NZORD supports rare medicine petitions to government
“These petitions are clear symptoms of a need for a more effective, transparent approach to health and intergenerational wellbeing in New Zealand,” says NZORD Chief Executive Gill Greer.
“We recognise the many demands on the government’s budget but no New Zealander should have to move to Australia to access specific life-changing medicines,” says Dr Greer. “New Zealand lags behind other countries in the OECD regarding diagnosis and access to treatment, and recognition of the need for a comprehensive, cohesive framework and action plan.”
Several petitions calling for access to life-changing medicines will be presented to government next month.
“These petitions, and the thousands of signatures of support they have garnered, send a clear message that New Zealanders want better health care and wellbeing for those living with rare diseases,” says Dr Greer.
Spinal muscular atrophy spokesperson Fiona Tolich will present a petition to the Deputy Leader of the National Party, Paula Bennett, on 1 May with more than 15,000 signatures calling for funding for Spinraza, a medicine that has been shown to stop the progression of the disease.

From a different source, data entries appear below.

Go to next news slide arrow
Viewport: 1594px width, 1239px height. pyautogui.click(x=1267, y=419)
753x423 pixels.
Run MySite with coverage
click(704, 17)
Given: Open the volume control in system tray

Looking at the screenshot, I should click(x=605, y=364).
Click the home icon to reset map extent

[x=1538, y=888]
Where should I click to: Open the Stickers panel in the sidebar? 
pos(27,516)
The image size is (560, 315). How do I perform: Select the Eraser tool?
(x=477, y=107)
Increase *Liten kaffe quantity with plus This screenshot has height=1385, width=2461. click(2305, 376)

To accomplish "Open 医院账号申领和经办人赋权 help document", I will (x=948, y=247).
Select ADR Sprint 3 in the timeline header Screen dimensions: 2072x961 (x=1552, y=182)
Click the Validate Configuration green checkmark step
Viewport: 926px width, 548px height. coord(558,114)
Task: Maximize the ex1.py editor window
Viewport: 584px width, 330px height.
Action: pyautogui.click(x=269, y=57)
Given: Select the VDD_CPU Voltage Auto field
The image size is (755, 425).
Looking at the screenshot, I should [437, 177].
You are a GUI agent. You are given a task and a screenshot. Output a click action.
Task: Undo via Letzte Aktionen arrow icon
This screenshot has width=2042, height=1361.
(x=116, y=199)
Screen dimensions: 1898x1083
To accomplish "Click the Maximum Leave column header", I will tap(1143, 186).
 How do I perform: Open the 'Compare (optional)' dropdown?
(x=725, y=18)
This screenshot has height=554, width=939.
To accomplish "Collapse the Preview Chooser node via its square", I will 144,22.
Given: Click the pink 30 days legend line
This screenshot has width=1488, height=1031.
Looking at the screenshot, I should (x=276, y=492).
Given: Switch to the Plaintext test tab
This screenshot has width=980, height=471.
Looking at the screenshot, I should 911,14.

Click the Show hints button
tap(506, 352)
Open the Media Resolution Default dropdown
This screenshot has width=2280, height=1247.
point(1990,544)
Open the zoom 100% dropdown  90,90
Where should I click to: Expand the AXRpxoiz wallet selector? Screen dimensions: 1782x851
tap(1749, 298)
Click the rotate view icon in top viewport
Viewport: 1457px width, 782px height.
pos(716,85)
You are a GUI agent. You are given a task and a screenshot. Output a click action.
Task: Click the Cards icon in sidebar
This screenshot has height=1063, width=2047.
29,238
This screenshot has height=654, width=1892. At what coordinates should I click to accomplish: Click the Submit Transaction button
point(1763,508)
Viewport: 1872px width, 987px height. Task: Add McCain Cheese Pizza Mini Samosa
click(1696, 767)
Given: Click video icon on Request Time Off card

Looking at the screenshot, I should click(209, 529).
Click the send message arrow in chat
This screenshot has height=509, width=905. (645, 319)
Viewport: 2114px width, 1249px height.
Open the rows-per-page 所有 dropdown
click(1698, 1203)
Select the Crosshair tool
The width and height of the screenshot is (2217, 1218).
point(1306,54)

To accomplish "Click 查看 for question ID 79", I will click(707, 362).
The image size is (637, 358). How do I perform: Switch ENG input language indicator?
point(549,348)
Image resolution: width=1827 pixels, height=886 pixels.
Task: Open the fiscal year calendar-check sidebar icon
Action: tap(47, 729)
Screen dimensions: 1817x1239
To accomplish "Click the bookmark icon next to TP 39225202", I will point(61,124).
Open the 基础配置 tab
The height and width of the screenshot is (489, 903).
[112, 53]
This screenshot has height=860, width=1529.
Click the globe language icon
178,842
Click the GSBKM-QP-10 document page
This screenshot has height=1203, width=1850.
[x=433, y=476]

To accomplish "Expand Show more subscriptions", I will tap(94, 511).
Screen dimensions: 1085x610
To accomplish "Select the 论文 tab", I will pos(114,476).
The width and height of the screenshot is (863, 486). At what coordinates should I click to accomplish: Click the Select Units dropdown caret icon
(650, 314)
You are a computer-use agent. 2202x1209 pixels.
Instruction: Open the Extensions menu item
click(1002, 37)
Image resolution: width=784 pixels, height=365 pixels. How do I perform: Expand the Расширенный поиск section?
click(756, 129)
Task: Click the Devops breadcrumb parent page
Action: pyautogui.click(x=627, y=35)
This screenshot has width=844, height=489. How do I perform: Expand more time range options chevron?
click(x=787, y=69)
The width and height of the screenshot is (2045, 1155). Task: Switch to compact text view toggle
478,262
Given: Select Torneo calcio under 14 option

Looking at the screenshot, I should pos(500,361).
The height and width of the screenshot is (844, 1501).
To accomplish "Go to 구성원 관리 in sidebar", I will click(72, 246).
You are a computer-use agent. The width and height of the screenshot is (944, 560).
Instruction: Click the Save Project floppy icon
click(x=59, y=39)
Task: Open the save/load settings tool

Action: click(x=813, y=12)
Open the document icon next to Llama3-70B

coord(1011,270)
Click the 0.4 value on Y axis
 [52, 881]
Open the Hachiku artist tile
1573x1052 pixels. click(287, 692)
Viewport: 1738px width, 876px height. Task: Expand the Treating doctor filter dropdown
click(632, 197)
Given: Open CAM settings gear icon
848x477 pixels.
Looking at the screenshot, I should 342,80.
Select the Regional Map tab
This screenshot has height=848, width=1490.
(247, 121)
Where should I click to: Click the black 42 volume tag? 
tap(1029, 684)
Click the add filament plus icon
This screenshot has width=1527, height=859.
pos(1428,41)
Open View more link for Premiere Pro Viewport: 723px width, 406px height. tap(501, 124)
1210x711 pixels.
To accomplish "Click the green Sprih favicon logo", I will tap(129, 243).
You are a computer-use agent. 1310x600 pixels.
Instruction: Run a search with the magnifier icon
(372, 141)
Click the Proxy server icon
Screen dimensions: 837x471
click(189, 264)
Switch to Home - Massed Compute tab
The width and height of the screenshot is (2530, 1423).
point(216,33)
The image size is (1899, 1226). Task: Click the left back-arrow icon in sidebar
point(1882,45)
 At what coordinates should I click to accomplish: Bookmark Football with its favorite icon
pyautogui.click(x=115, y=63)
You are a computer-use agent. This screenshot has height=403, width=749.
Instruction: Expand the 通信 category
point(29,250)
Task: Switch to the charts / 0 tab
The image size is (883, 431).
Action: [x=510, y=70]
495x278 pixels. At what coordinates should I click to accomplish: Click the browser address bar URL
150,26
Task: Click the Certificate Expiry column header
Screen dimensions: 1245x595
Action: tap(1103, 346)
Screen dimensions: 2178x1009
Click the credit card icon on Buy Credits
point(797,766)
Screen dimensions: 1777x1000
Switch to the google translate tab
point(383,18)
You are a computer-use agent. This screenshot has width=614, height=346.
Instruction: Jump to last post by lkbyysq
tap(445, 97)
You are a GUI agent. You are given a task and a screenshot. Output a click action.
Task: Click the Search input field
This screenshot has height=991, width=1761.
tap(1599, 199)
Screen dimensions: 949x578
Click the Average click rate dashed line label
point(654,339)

The NZ Pompe Disease Network’s petition will call for access to Myozyme, the only medicine available for Pompe disease, a rare condition that causes muscle weakness and respiratory issues. Myozyme is funded for all those with Pompe disease in over 75 countries - New Zealand, Iceland and Turkey are the only countries in the OECD that don’t fund it.
As the umbrella organisation for all rare disorders in New Zealand, NZORD works with more than 130 support groups, some of which are too small and under-resourced to take a public stance, to promote better health care and wellbeing for all people living with a rare disease.
“NZORD and the groups we support are keen to work with government to develop a National Framework and Action Plan like Australia and many other countries. This would focus on improved diagnosis, access to services, medicines, better data and coordinated care, to ensure that all people living with a rare disorder get fair access to healthcare, and decision making is transparent and affordable,” says Dr Greer.
“The impact on 8% of New Zealanders and their families, and their ability to lead a normal life the rest of us take for granted cannot be ignored.”